In a way it's a little like adopting git and a particular git workflow.
Adopting the workflow can be the really valuable part, especially if you had
no idea how to structure a workflow in the company previously. The tool is
secondary, and just helps structure the workflow. Seen that way, implementing
SAP is sort of like buying a default-business-process template, along with
some enabling software. (On the other hand, it does run the risk of producing
some cargo-cult business practices. If businesses structure their processes to
fit SAP, rather than vice-versa, it's not necessarily the case that anyone is
checking whether these processes still make sense.)

------
dragonwriter
> From my experience SAP is nothing but a database with a GUI.

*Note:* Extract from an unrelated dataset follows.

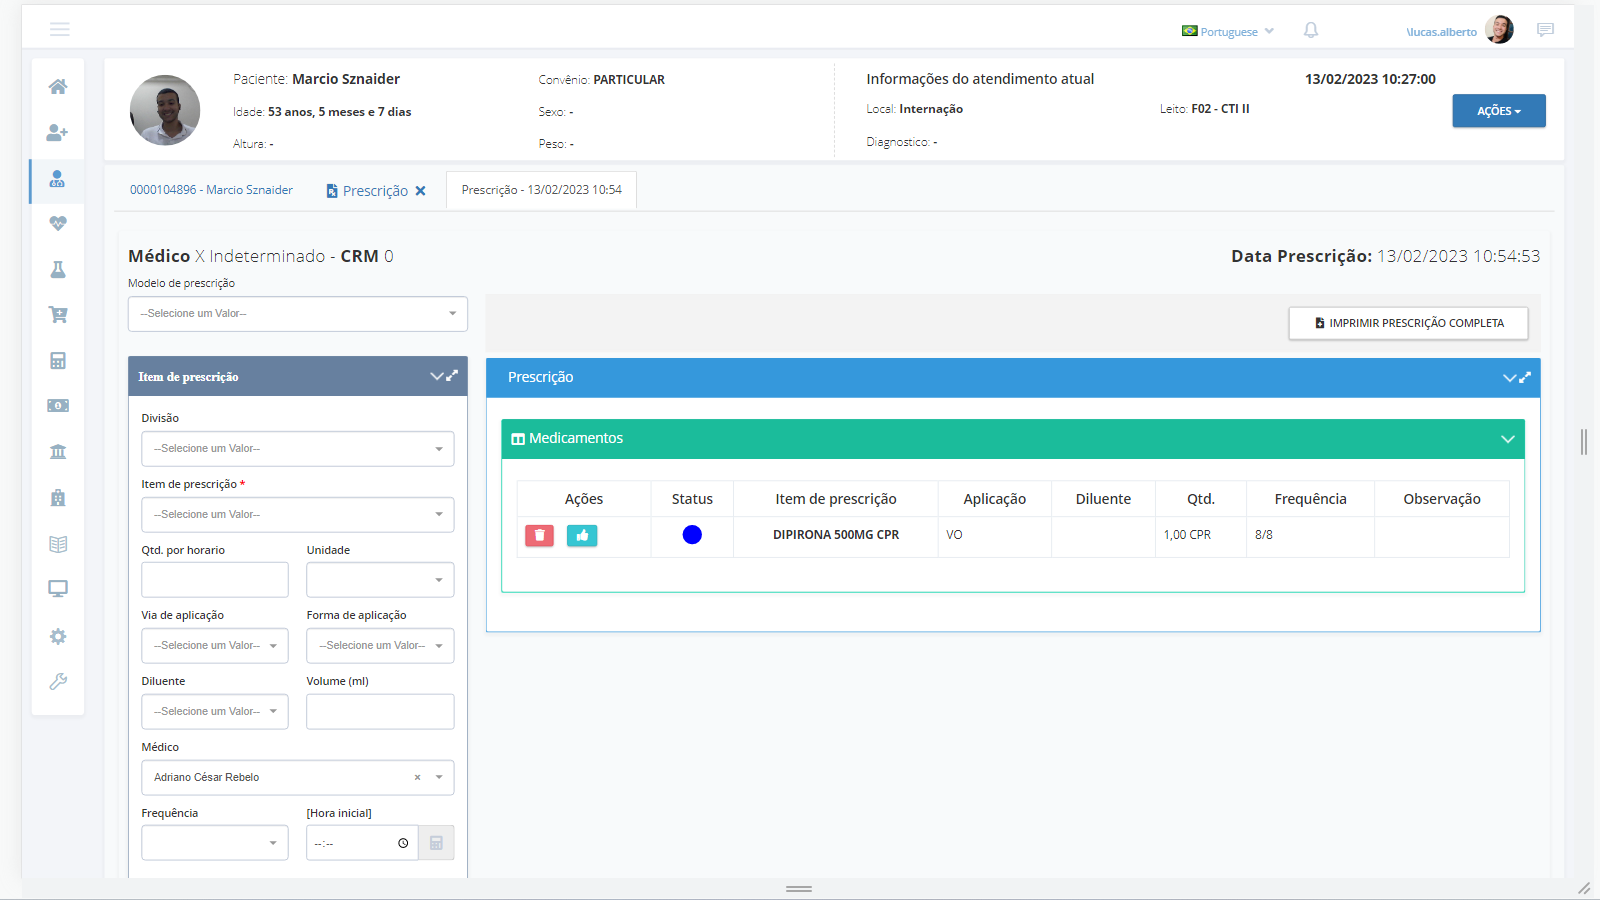Open the 0000104896 - Marcio Sznaider tab
This screenshot has height=900, width=1600.
tap(211, 190)
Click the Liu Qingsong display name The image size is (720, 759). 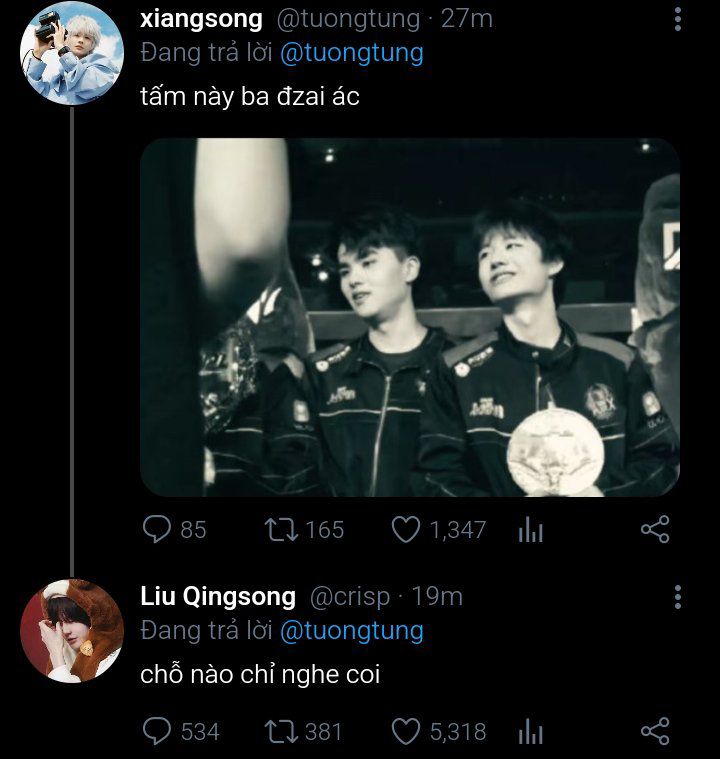(218, 597)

Yeah, its a database with a GUI.

> I haven't seen how SAP can do anything that any database (mysql, postgre)
> with a webframework (django, rails, etc.) couldn't do.

Sure, the difference is that the ERP has already had a lot of resources
investing in (1) researching what large enterprises users are likely to need
it to do, and (2) implementing the specific code to do that.

And lots of money marketing that investment to enterprise decision makers.

> Am I missing something here?

Probably.

> I don't see why anyone would go with these vastly expensive ERP systems
> rather than hiring a few programers and using something like django or
> rails.

Convenience record, perception of a proven track record (though ERP
implementations aren't exactly historically problem-free), having an stable
institution committed to support when inevitably things _do_ go wrong, and
likely a combination of you underestimating and purchasers overestimating the
amount of programmer time and cost that would go into implementing the
functionality any individual purchaser needs from scratch rather than starting
with the canned modules of the ERP and doing any needed customization.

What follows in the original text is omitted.